The basic premise of Moving Out is a tonne of fun. But as I alluded to in the beginning, it’s limited. Each level in Moving Out has you move a number of items into the moving truck in a limited amount of time. Should you manage to get everything loaded quickly enough, you can earn Gold, Silver and Bronze Medals. Each level also has three hidden objectives that grant you special Arcade Coins. More on these later.
I played with my partner and step-daughter and we had an absolute whale of a time. After half an hour or so though, we were done for the night. There’s not a lot of variety in Moving Out and so after you’ve seen one level, you’ve basically seen them all.
Sure, there are different obstacles and some different mechanics that might trip you up but, for the most part, you’ll just need to pick up items, chuck them in the truck and repeat. Yes, it’s repetitive but that’s not a bad thing. The gameplay IS great, but only in small doses.
That being said, you won’t want to play by yourself.
Playing single player in Moving Out is a lot like masturbating. It’s fun for a bit, but the fun doesn’t last all that long and when it’s over you’re left questioning why you even bothered.
Not to mention the mess you made.
In all seriousness, Moving Out only truly works as a multiplayer game. It’s commendable that SMG Studio has tried to make single-player work but I’d be surprised if solo players managed to slog their way through to the end.
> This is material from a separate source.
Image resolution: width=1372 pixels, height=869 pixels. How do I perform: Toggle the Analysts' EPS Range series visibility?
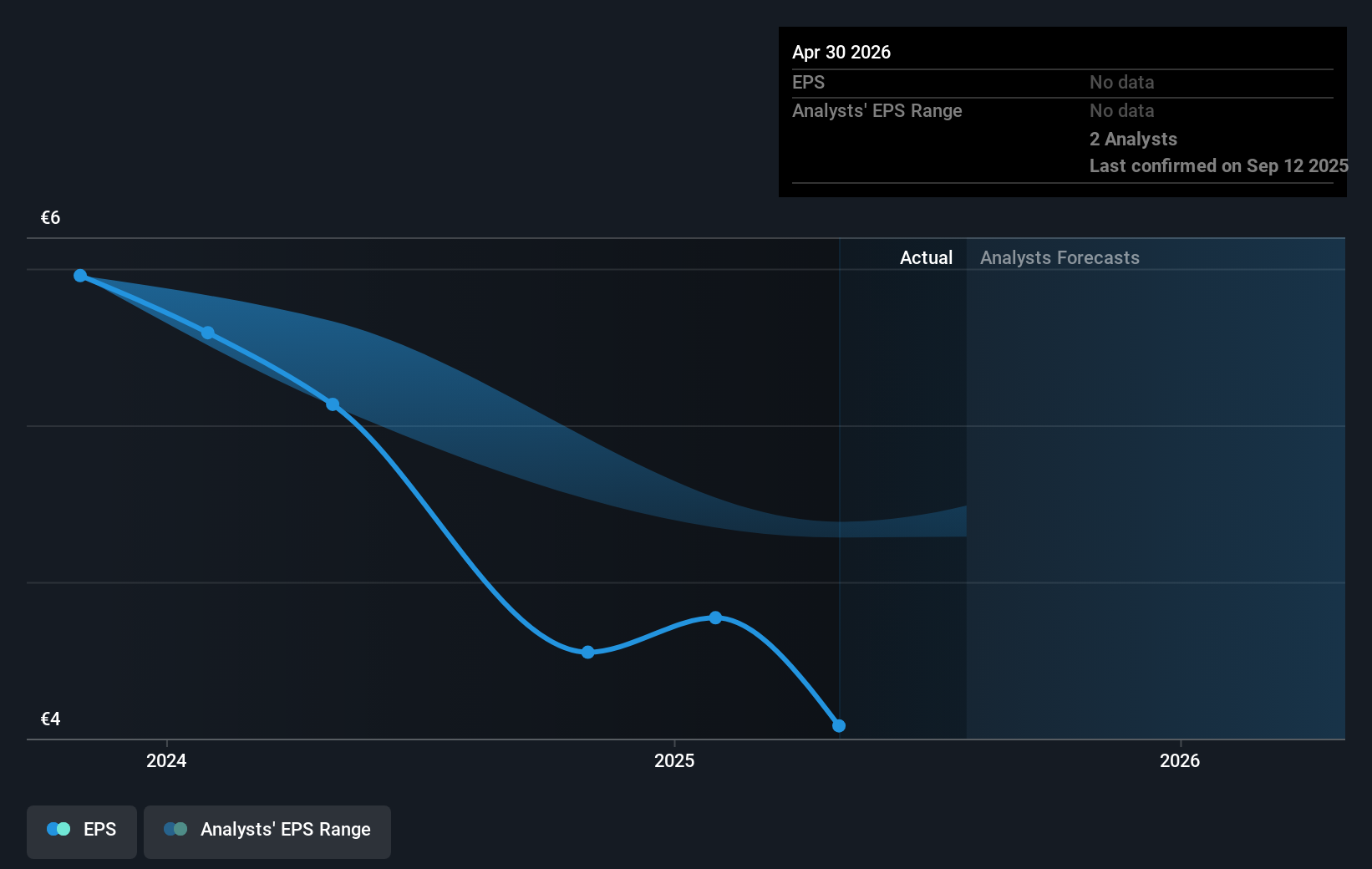tap(267, 830)
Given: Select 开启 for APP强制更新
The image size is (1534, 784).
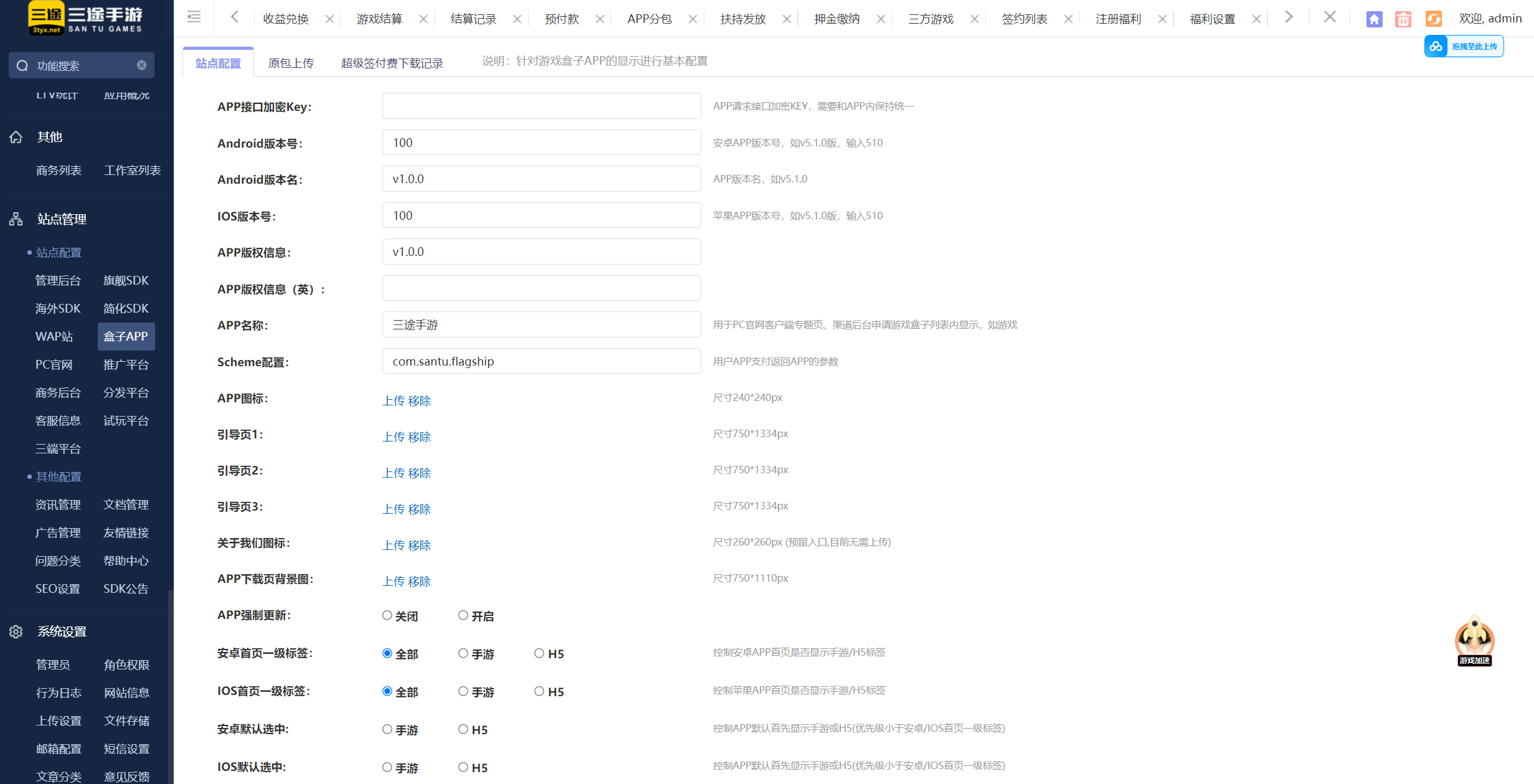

As I said, Moving Out is best played in small doses. When you play single player, those doses should be shortened considerably to a single level or maybe two.
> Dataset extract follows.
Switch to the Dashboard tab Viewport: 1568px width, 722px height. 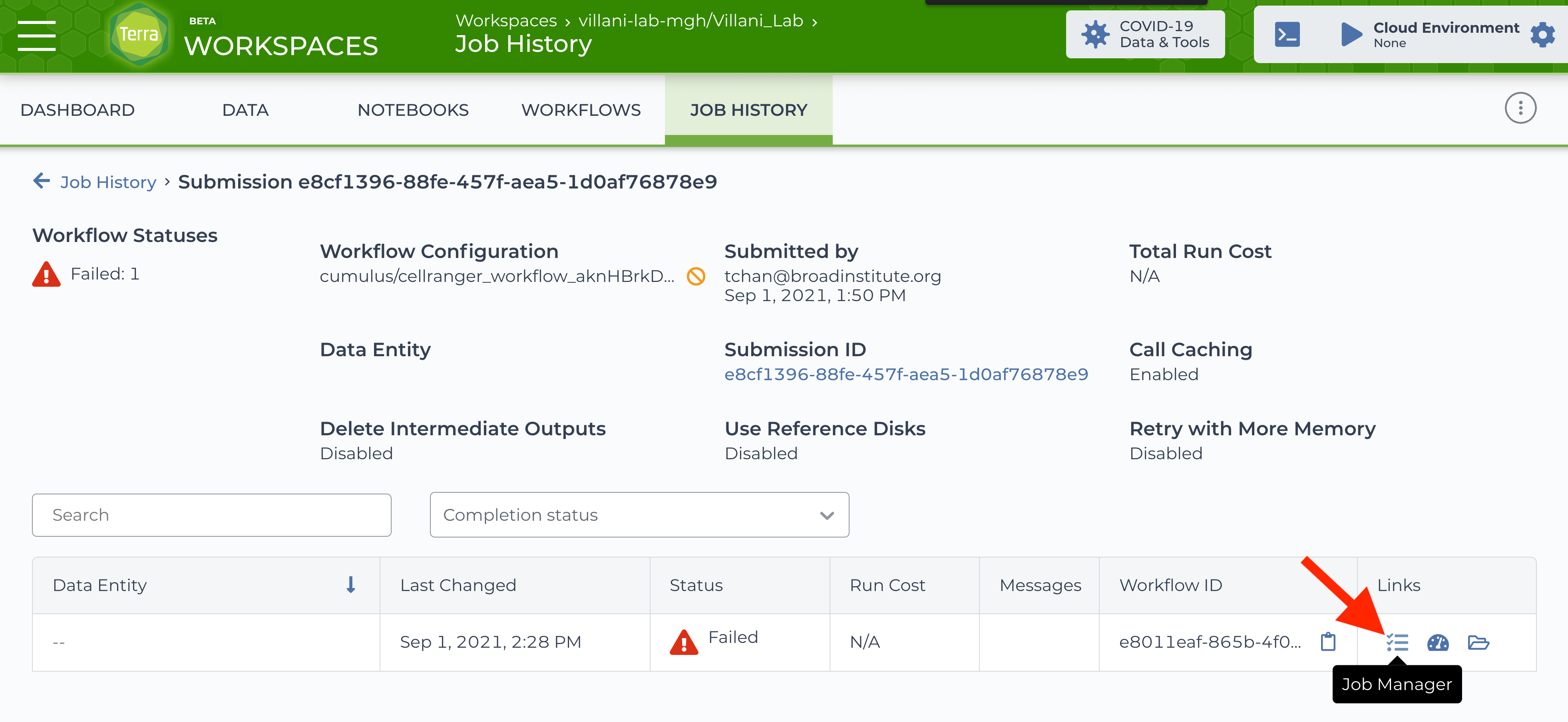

As you make your way through Moving Out, alone or with friends, you’ll unlock new levels and, if you’re good enough, collect the Arcade coins. These allow you to unlock special Arcade levels that put more of an emphasis on different gameplay mechanics and ideas that wouldn’t have worked as part of the main game.
Playing these ‘VR-Missions’ inspired levels is a great change of pace, especially considering that whoever designed them is a pyschotic masochist. They are very, very hard.
I love the visuals in Moving Out. They’re bright and vibrant and remind me so much of Wind Waker. The characters are all smiling and happy and everything just screams Saturday Morning Cartoon. Ash Ringrose of SMG Studio told us in an interview that the idea was to create a world that could exist within those cheery 80s cartoons. And I think SMG Studio has well and truly succeeded.
The music is equally incredible. Sourced from Lenny Macaluso (who wrote The Touch with Stan Bush) the music is al 80s, all rockin’ guitars and all Venice Beach circa 1984. You honestly can’t play Moving Out without a smile on your face.
But again, I have to reiterate, you should only play for half an hour or so. Anything more and the magic starts to wear off, the gameplay starts to wear thin and what once tickled your fancy starts getting on your nerves.
Moving Out is a great game, best played in moderation and never alone. If you’ve got a group of friends, some adult beverages and some extra controllers, boot up Moving Out and have a great time.
Moving Out was reviewed on PS4 using a digital copy provided by the publisher.